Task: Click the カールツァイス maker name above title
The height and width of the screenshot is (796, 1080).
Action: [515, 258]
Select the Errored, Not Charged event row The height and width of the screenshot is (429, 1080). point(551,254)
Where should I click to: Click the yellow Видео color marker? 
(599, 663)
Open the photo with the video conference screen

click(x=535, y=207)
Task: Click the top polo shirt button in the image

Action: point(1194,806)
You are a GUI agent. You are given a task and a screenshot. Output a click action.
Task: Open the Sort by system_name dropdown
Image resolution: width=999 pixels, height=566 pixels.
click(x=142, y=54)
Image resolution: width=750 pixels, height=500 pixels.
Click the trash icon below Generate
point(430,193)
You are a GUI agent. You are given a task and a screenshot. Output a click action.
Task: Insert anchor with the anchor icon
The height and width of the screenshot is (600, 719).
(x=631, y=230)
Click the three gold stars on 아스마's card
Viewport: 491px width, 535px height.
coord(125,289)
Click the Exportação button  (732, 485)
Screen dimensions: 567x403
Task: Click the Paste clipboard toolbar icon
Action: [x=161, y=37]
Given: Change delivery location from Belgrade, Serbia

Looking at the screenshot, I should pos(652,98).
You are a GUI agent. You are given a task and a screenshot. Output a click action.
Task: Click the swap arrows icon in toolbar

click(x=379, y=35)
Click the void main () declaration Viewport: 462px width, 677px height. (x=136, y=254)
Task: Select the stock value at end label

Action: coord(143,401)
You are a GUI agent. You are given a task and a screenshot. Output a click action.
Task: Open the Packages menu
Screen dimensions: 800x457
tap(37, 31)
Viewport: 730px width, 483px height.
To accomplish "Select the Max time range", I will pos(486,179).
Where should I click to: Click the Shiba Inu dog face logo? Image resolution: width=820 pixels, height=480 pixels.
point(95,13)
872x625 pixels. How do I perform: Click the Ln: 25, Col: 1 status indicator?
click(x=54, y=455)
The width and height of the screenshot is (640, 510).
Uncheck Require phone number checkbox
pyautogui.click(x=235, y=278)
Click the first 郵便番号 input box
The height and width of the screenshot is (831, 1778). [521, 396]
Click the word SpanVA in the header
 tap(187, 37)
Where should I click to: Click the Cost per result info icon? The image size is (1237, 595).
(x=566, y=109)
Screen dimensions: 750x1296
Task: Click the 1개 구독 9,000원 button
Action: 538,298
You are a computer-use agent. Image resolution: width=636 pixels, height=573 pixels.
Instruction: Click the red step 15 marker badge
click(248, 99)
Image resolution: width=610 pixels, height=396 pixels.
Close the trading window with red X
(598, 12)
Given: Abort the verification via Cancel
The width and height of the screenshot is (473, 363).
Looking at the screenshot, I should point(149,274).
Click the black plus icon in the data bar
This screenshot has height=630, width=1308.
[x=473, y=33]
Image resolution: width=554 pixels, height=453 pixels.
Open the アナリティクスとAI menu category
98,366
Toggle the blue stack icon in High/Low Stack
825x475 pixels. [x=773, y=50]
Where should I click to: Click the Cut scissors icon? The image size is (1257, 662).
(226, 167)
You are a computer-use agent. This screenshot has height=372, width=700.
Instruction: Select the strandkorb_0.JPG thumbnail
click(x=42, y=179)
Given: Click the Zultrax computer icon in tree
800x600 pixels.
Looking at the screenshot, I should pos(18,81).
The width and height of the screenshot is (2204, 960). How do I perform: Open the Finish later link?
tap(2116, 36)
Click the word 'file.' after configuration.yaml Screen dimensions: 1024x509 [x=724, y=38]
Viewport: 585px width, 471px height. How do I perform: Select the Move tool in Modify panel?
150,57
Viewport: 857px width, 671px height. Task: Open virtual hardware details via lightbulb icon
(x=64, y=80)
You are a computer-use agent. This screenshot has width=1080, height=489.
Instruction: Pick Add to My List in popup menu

+ + + + +

#### [WHAT TO WORK ON]
Restate the records above exactly.

#### [ANSWER]
Task: Click the カールツァイス maker name above title
The height and width of the screenshot is (796, 1080).
Action: [515, 258]
Select the Errored, Not Charged event row The height and width of the screenshot is (429, 1080). point(551,254)
Where should I click to: Click the yellow Видео color marker? 
(599, 663)
Open the photo with the video conference screen

click(x=535, y=207)
Task: Click the top polo shirt button in the image

Action: point(1194,806)
You are a GUI agent. You are given a task and a screenshot. Output a click action.
Task: Open the Sort by system_name dropdown
Image resolution: width=999 pixels, height=566 pixels.
click(x=142, y=54)
Image resolution: width=750 pixels, height=500 pixels.
Click the trash icon below Generate
point(430,193)
You are a GUI agent. You are given a task and a screenshot. Output a click action.
Task: Insert anchor with the anchor icon
The height and width of the screenshot is (600, 719).
(x=631, y=230)
Click the three gold stars on 아스마's card
Viewport: 491px width, 535px height.
coord(125,289)
Click the Exportação button  (732, 485)
Screen dimensions: 567x403
Task: Click the Paste clipboard toolbar icon
Action: [x=161, y=37]
Given: Change delivery location from Belgrade, Serbia

Looking at the screenshot, I should pos(652,98).
You are a GUI agent. You are given a task and a screenshot. Output a click action.
Task: Click the swap arrows icon in toolbar

click(x=379, y=35)
Click the void main () declaration Viewport: 462px width, 677px height. (x=136, y=254)
Task: Select the stock value at end label

Action: coord(143,401)
You are a GUI agent. You are given a task and a screenshot. Output a click action.
Task: Open the Packages menu
Screen dimensions: 800x457
tap(37, 31)
Viewport: 730px width, 483px height.
To accomplish "Select the Max time range", I will pos(486,179).
Where should I click to: Click the Shiba Inu dog face logo? Image resolution: width=820 pixels, height=480 pixels.
point(95,13)
872x625 pixels. How do I perform: Click the Ln: 25, Col: 1 status indicator?
click(x=54, y=455)
The width and height of the screenshot is (640, 510).
Uncheck Require phone number checkbox
pyautogui.click(x=235, y=278)
Click the first 郵便番号 input box
The height and width of the screenshot is (831, 1778). [521, 396]
Click the word SpanVA in the header
 tap(187, 37)
Where should I click to: Click the Cost per result info icon? The image size is (1237, 595).
(x=566, y=109)
Screen dimensions: 750x1296
Task: Click the 1개 구독 9,000원 button
Action: 538,298
You are a computer-use agent. Image resolution: width=636 pixels, height=573 pixels.
Instruction: Click the red step 15 marker badge
click(248, 99)
Image resolution: width=610 pixels, height=396 pixels.
Close the trading window with red X
(598, 12)
Given: Abort the verification via Cancel
The width and height of the screenshot is (473, 363).
Looking at the screenshot, I should point(149,274).
Click the black plus icon in the data bar
This screenshot has height=630, width=1308.
[x=473, y=33]
Image resolution: width=554 pixels, height=453 pixels.
Open the アナリティクスとAI menu category
98,366
Toggle the blue stack icon in High/Low Stack
825x475 pixels. [x=773, y=50]
Where should I click to: Click the Cut scissors icon? The image size is (1257, 662).
(226, 167)
You are a computer-use agent. This screenshot has height=372, width=700.
Instruction: Select the strandkorb_0.JPG thumbnail
click(x=42, y=179)
Given: Click the Zultrax computer icon in tree
800x600 pixels.
Looking at the screenshot, I should pos(18,81).
The width and height of the screenshot is (2204, 960). How do I perform: Open the Finish later link?
tap(2116, 36)
Click the word 'file.' after configuration.yaml Screen dimensions: 1024x509 [x=724, y=38]
Viewport: 585px width, 471px height. How do I perform: Select the Move tool in Modify panel?
150,57
Viewport: 857px width, 671px height. Task: Open virtual hardware details via lightbulb icon
(x=64, y=80)
You are a computer-use agent. This screenshot has width=1080, height=489.
Instruction: Pick Add to My List in popup menu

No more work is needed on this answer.